徹君の実家は、樹君の家なわけだけど、二世帯住宅で玄関が二つある。
今日はまず徹君のお父さんのお家に挨拶するために、お父さんが住んでいるほうの玄関へ向かう。
「徹君、ちょ、ちょっと待って」
ドアの前で緊張してきた。
スカートのしわを少し伸ばして、髪を整える。
「大丈夫だから」
徹君が頬をなでてくれる。
ぎゅっと抱きしめて欲しいとおもう。
徹君の実家はすこし住宅の多いエリアにある。玄関も道路に面しているから、それもできないで、ふうぅと息を吐いた。
私の手を取ると、きゅっと握って、
「隣にいてくれたら、それでいいから」
と言う。
「ただいま」
玄関を開ける徹君に続いて、お邪魔します、と玄関に入ると、奥から、「はーい」と徹君のお父さんが顔を出した。

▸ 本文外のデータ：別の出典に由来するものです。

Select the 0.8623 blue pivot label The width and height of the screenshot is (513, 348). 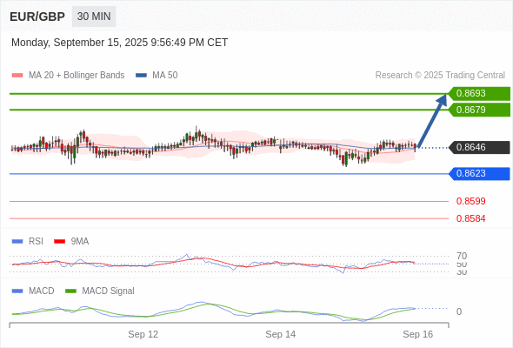[479, 173]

先日お会いした叔父さんにも少し似ているし、徹君や樹君にも似ているなと思う。当たりまえなことを考えているうちに、徹君が
「父さん、お付き合いしてる、佐藤葵さん」
とさっと紹介してくれた。
「佐藤葵です。いつも徹君にお世話になっています」
頭を下げて挨拶する。あぁ、緊張する。
スリッパをだしながら、「はい。徹の父です。どうぞ上がって」という徹君のお父さんはとても気さくな感じだ。
徹君に促されるように、キッチンダイニングに続いた和室に通されて、持って来た手土産のケーキを渡した。
「ありがとう。あとで、樹たちと頂こうかな。優香さんがお昼用意してくれるって言ってるから。一緒に」
そう言って、お茶の準備をしにキッチンへと立った。
和室にはお仏壇があった。徹君のお母さんが笑っている写真が飾られている。
「あ、徹君。お線香いい?」
「あぁ、うん」
隣に座って、お仏壇の引き出しからマッチを出してくれた。
お線香をあげて、手を合わせる。
お邪魔しています。佐藤葵です。
徹君とお付き合いさせていただいています。
不束者ですけど、徹君が大好きなので、結婚させてください。